-- Text provided follows --
New Uses for Botox to Edit the Proteome

9 March 2021
Giulio Prisco

Researchers at Harvard University and Broad Institute have shown that botulinum toxin proteins can be engineered to enable new medical applications. They can promote neuro-regeneration, regulate growth hormones, calm rampant inflammation, or dampen cytokine storm. The latter is a life-threatening immune response associated to COVID-19 and related diseases.

Botulinum toxin is sold with the trade name botox, among others. Although it can be a deadly poison, many studies have shown that it is useful for cosmetic procedures. For example, botox injections can relax fascial muscles that cause wrinkles and frown lines. They do this by inhibiting release of acetylcholine, which would otherwise cause the muscles to contract.

Beyond cosmetics, the Food and Drug Administration (FDA) approved botox treatments for conditions such as:

  • excessive sweating
  • chronic migraines
  • overactive bladder
  • eyelid spasms
  • crossed eyes

Botox is also approved as a treatment for medical conditions like cervical dystonia, to relax the muscles that cause pain. When expertly applied, treatments are generally safe. And possible side effects tend to remain near the site of injection.

Botox for Proteomics

Now, the range of potential botulinum toxin applications and possible new uses for botox has been spectacularly expanded. In a study published in Science, the researchers describe how they successfully reprogrammed botulinum toxin proteins called proteases.

Proteases cut proteins to either activate or deactivate them. The reprogrammed proteases are able to cut entirely new protein targets. Some have little or no similarity to the native targets of the starting proteases. And they can simultaneously avoid cutting or otherwise engaging their original targets.
-- Text provided concluded --
[Work instruction 1] According to the article on botox, what do proteases do to proteins?
[Work instruction 2] Write the next part of the article on botox, picking up after its last sentence.
The entries that follow can be ignored.
-- Supplied records follows --
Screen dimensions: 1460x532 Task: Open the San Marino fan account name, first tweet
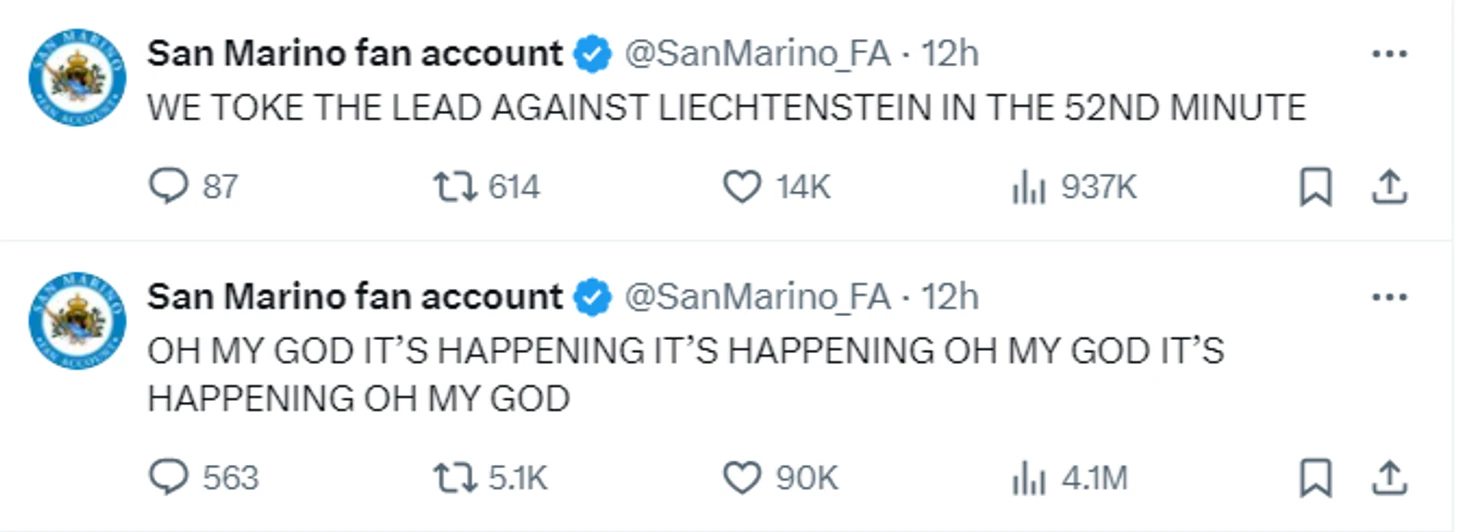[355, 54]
-- Supplied records concluded --
-- Supplied records follows --
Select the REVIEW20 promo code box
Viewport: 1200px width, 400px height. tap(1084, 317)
-- Supplied records concluded --
-- Supplied records follows --
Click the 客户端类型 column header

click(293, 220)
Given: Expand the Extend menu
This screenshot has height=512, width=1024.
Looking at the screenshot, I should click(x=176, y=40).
-- Supplied records concluded --
[Written reply 1] They cut proteins to either activate or deactivate them.

[Written reply 2]
The researchers also started to design treatments that can cross into a cell. Unlike most large proteins, botulinum toxin proteases can enter neurons in large numbers. This gives them a wider reach that makes them all the more appealing as potential therapeutics. Now, there’s a clear path toward the ability to evolve custom proteases with tailor-made instructions for which protein to cut.

"Such a capability could make 'editing the proteome' feasible," said professor David Liu, "in ways that complement the recent development of technologies to edit the genome."

The proteome is the set of proteins that is, or can be, expressed by a genome, cell, tissue, or organism at a given time, under defined conditions.

Proteases can find and attach to any number of proteins. And, once bound, they can do more than just destroy their target. They could, for example, reactivate dormant proteins. Some diseases, like neurological damage following a stroke, could be successfully treated with protease-based therapies.

But so far, said Liu, protease-based therapeutics have been limited by "the lack of a technology to generate proteases that cleave protein targets of our choosing."

"At the outset," said Dr. Travis Blum, first author of the study, "we didn't know if it was even feasible to take this unique class of proteases and evolve them or teach them to cleave something new because that had never been done before." But using the PACE (Phage-Assisted Continuous Evolution) platform developed bi Liu’s team, the researchers evolved four proteases from three families of botulinum toxin. All four had no detected activity on their original targets and cut their new targets with a high level of specificity.

"In theory, there is a really high ceiling for the number and type of conditions where you could intervene," concluded Blum. "We're still trying to understand the system's limitations, but in an ideal world, we can think about using these toxins to theoretically cleave any protein of interest."